Ebiyan Dediare is lying in a hospital in Warri suffering from the effects of stroke. Sunny Oyarekhua, retired police officer, is down with stroke in Lagos. Peter Fregene’s case is even worse and very well known. He has been on his back for well over a decade unable to walk. Sunny Eboigbe is down with stroke. Joseph Erico is half his height now bent over by debilitating arthritis. Kadiri Ikhana has had 3 surgeries to his spine and is half his former height also. Charles Bassey is on his sick bed, unable to walk. Adokie Amiesimaka has had a major surgery abroad to deal with his own serious hip challenge. Christian Chukwu had to be flown abroad to be saved from the throes of death, and now walks with the help of a stick. Of the 22-man squad of the 1980 African Nations Cup 7 of them have died.
These are all athletes from a single sport in a single generation. Now, think of all the other sports and several generations before. The world may be a different place and things may be better for athletes today, but we are still a long way off from proper welfare for retired sports heroes in old age.

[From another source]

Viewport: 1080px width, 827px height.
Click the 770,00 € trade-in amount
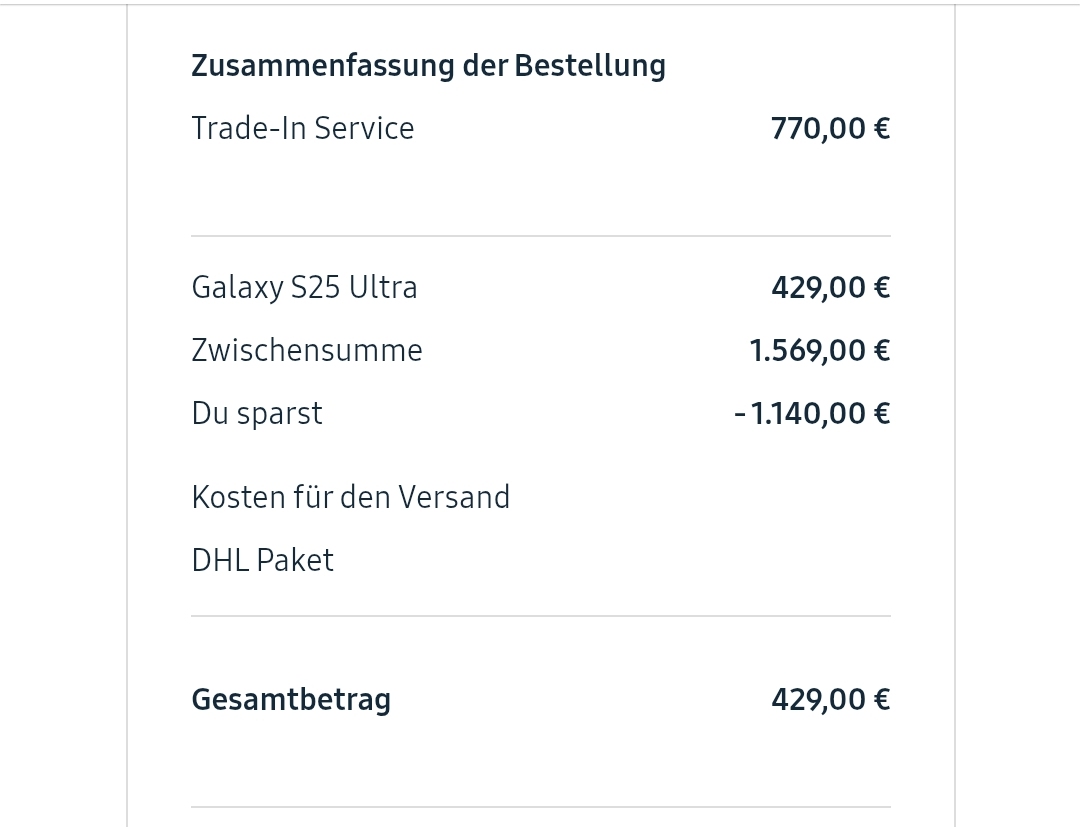(830, 129)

Emmanuel Okala can hardly walk these days, his 6ft 5inches frame has been reduced by 5 whole inches by debilitating arthritis. He has other problems with his sight, his heart, his sugar level, and so on. He lives on a daily cocktail of very expensive and very potent drugs that are slowing draining life out of him. We must all understand the source of. It was not against any government, or anyone. It was simply the frustration of man living in permanent pain, a cry for attention for the sports sector and for hundreds of sports persons in the country that are in similar positions all over the country waiting in pain to die. The situation has become overwhelming. There is no sports industry in the country developed to accommodate them after their careers as athletes. There is no capacity building programmes to prepare them for work outside and even within the sports sector. For many years, Nigerian governments have talked about setting up a welfare fund of some sort to cater for retired international athletes. It has been all talk through the decades with no concrete action. The athletes’ unions have also made some attempts to take care of themselves, but have ended up short in scandals and lack of vision or direction.
Too many sports persons have died in pain, agony and poverty. It is time to start to change the narrative. The starting point is to start to look outside of government, and to come up with programmes and institutions that will look at the sector very critically and come up with solutions. Thank God the Football Players Union is on a new lease of life. Hopefully it will get it right this time and become a model for other sports. For now, we must thank Emmanuel Okala for stirring up something in the conscience of Nigerians. We must be creative and come up with new ideas to deal with this very ugly dent on the image of our country.